It is well known that publication bias and p-hacking inflate effect size estimates from meta-analyses. In the last years, methodologists have developed an ever growing menu of statistical approaches to correct for such overestimation. However, to date it was unclear under which conditions they perform well, and what to do if they disagree. Born out of a Twitter discussion, Evan Carter, Joe Hilgard, Will Gervais and I did a large simulation project, where we compared the performance of naive random effects meta-analysis (RE), trim-and-fill (TF), p-curve, p-uniform, PET, PEESE, PET-PEESE, and the three-parameter selection model (3PSM).

Previous investigations typically looked only at publication bias or questionable research practices QRPs (but not both), used non-representative study-level sample sizes, or only compared few bias-correcting techniques, but not all of them. Our goal was to simulate a research literature that is as realistic as possible for psychology. In order to simulate several research environments, we fully crossed five experimental factors: (1) the true underlying effect, δ (0, 0.2, 0.5, 0.8); (2) between-study heterogeneity, τ (0, 0.2, 0.4); (3) the number of studies in the meta-analytic sample, k (10, 30, 60, 100); (4) the percentage of studies in the meta-analytic sample produced under publication bias (0%, 60%, 90%); and (5) the use of QRPs in the literature that produced the meta-analytic sample (none, medium, high).

This blog post summarizes some insights from our study, internally called “meta-showdown”. Check out the preprint; and the interactive app metaExplorer. The fully reproducible and reusable simulation code is on Github, and more information is on OSF.

In this blog post, I will highlight some lessons that we learned during the project, primarily focusing on what not do to when performing a meta-analysis.

Limitation of generalizability disclaimer: These recommendations apply to typical sample sizes, effect sizes, and heterogeneities in psychology; other research literatures might have different settings and therefore a different performance of the methods. Furthermore, the recommendations rely on the modeling assumptions of our simulation. We went a long way to make them as realistic as possible, but other assumptions could lead to other results.

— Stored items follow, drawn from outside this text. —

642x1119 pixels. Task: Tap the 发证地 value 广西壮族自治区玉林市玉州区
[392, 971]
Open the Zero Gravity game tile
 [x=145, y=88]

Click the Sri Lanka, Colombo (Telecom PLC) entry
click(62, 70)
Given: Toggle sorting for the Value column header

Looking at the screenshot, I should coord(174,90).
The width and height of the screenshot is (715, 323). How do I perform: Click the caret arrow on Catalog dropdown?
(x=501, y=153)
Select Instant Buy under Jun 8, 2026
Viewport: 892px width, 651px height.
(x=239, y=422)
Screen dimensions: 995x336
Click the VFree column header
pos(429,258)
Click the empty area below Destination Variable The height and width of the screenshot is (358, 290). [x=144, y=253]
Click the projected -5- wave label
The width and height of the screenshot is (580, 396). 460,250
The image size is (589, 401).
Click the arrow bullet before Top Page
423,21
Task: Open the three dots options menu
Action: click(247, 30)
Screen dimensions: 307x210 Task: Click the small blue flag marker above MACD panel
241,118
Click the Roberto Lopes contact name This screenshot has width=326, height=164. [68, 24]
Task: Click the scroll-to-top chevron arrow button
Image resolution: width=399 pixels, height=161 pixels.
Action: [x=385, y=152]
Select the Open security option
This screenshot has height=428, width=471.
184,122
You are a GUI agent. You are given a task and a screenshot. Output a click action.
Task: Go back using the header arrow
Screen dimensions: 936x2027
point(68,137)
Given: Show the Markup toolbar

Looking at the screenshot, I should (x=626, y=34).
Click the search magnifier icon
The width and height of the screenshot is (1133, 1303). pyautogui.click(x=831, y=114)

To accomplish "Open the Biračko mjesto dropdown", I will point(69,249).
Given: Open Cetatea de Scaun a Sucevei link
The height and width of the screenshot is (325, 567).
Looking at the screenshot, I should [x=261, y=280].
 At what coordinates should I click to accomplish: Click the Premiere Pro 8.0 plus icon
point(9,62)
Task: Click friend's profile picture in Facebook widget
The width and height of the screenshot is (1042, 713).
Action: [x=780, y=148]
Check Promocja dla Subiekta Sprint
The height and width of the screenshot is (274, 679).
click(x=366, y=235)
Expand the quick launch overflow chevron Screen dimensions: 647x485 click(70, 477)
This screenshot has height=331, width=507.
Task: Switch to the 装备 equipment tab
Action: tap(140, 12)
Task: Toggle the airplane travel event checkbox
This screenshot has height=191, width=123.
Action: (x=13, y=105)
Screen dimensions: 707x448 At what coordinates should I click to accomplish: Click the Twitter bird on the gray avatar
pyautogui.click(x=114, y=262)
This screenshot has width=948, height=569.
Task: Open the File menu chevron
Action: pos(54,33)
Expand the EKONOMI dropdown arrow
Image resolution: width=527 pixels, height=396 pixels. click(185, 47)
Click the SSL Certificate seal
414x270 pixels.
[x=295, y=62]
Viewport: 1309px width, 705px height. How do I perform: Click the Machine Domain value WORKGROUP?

### Never trust a naive random effects meta-analysis or trim-and-fill (unless you meta-analyze a set of registered reports)

If studies have no publication bias, nothing can beat plain old random effects meta-analysis: it has the highest power, the least bias, and the highest efficiency compared to all other methods. Even in the presence of some (though not extreme) QRPs, naive RE performs better than all other methods. When can we expect no publication bias? If (and, in my opinion only if) we meta-analyze a set of registered reports.

But.

In any other setting except registered reports, a consequential amount of publication bias must be expected. In the field of psychology/psychiatry, more than 90% of all published hypothesis tests are significant (Fanelli, 2011) despite the average power being estimated as around 35% (Bakker, van Dijk, & Wicherts, 2012) – the gap points towards a huge publication bias. In the presence of publication bias, naive random effects meta-analysis and trim-and-fill have false positive rates approaching 100%:

More thoughts about trim-and-fill’s inability to recover δ=0 are in Joe Hilgard’s blog post. (Note: this insight is not really new and has been shown multiple times before, for example by Moreno et al., 2009, and Simonsohn, Nelson, and Simmons, 2014).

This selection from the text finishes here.